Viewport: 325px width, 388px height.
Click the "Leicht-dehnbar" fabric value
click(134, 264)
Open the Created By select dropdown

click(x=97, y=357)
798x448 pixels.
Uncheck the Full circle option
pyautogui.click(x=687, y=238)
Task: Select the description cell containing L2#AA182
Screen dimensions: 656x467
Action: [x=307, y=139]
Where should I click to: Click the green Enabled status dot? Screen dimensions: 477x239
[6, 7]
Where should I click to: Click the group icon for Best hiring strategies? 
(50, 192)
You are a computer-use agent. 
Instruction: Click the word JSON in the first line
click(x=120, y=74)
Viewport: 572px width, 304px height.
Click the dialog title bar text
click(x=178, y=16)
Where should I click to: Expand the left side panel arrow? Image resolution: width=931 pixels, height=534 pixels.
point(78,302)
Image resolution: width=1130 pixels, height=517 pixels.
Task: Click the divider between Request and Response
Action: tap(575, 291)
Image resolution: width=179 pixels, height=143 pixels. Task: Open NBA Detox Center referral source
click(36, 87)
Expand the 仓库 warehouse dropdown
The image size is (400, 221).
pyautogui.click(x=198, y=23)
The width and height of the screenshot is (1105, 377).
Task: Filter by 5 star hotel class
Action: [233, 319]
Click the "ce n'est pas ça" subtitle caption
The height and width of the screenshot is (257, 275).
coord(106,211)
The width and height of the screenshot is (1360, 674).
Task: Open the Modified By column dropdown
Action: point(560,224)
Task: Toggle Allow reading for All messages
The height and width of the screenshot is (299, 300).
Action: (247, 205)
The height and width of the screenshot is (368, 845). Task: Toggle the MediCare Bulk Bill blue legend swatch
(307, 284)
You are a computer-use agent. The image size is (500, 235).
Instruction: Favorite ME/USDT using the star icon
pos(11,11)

- _Assigned task_
Word for word, restate only the lines from the one containing "The height and width of the screenshot is (299, 300)." through the last line of the entries, with both ends kept.

- _Your solution_
The height and width of the screenshot is (299, 300).
Action: (247, 205)
The height and width of the screenshot is (368, 845). Task: Toggle the MediCare Bulk Bill blue legend swatch
(307, 284)
You are a computer-use agent. The image size is (500, 235).
Instruction: Favorite ME/USDT using the star icon
pos(11,11)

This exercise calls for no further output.